One day last week, I was browsing the yarn section at Ben Franklin. My daughter, G, approached me with an armful of bright green and yellow acrylic yarn and asked me to knit her a sweater. I replied with “Who are you, and what have you done with my daughter?”
Knitting for Kids
I think many of us begin knitting because we want to make cute, one-of-a-kind, handmade items for our babies. Adorable booties. Endearing little baby sweaters.
I began knitting long beyond the kids’ baby stages, but I still enjoy creating hand knit items for them. Especially for my tween daughter. The problem is that she doesn’t appreciate wearing these items quite as much as I enjoy making them for her.
I’ve knitted several items for G, like this top and this sweater, only to have them end up at the bottom of the dresser drawer or passed on to a cousin. And forget about having her try them on during the production process. It’s like trying to squeeze a pissed-off cat into a pair of Barbie pants.
Which is why I about fell over from shock when she asked me to knit for her.
The yarn is Cherub Aran by Cascade Yarns, a soft and squishy blend of nylon and acrylic. The bright neon colors made me wonder if G was trolling me into making an ugly sweater. However, it turns out that she wanted to assume the image of the character Chara from the video game “Undertale.” Yeah, I’d never heard of it either. At any rate, it should make a great cosplay for next year’s ComicCon.
After obtaining the details from my daughter and the internet (wide yellow stripe, set-in-sleeves, rounded neck, etc.) I pondered my construction method. I knew I wanted to knit it top-down.
My first attempt involved Barbara Walker’s top-down simultaneous set-in sleeve method. It was a disaster. (It was me, not the method.) I frogged it. I tried Susie Myers’ Contiguous Sleeve Method next. This worked out much better. I loosely followed Isabell Kraemer’s Driftwood pattern (without the button placket), for sizing and construction.
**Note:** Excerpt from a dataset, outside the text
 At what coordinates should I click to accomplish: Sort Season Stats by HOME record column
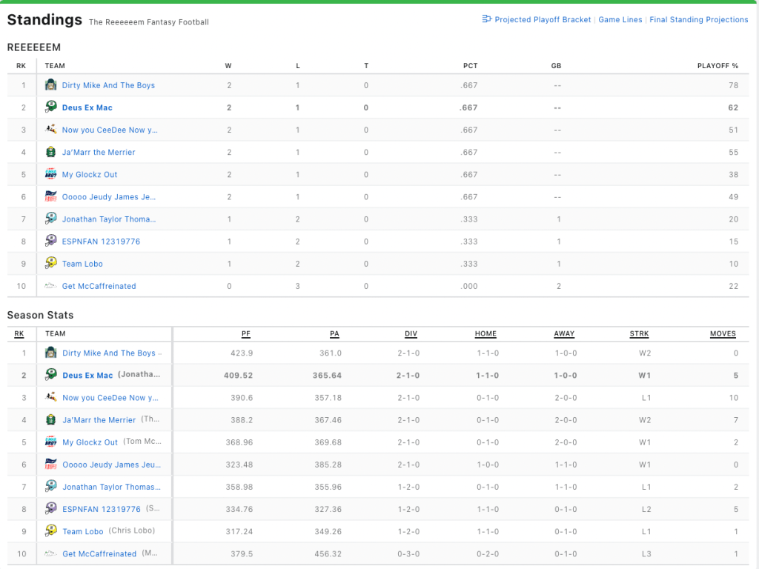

Knitting something that kids want
I finished the Chara sweater. G loves it. Now I have a plan to follow when I want to make another item for her.
- Let her pick out the project.
I would never have made this sweater. Or picked out this yarn. This was all G’s idea.
2. Let her pick out the yarn.
Even if it’s neon and bulky and acrylic and not the natural-colored sock weight wool I usually like to work with. Come to think of it, I suppose I should be thankful that she didn’t pick out a sock weight wool for this project.
3. Let her be involved in the design process.
G gave me all the details on how she wanted it from the sleeve type (set-in) to where exactly the stripe goes. At one point I had to frog back because the stripe was too low.
4. Make it fun.
This wasn’t just any old sweater. And G actually enjoyed trying this on as I was knitting it.
Despite not being something I would normally make, I had fun with this project. The yarn was nice to work with. The pattern was easy to follow. The colors almost burned my eyes out. But G will actually wear this. And the big grin on her face as she helped with it made it all worth it.
I can’t promise I won’t design anything else for her that she has no desire to wear.
At which point, I’ll be back trying to squeeze the aforementioned cat into the tiny doll clothes.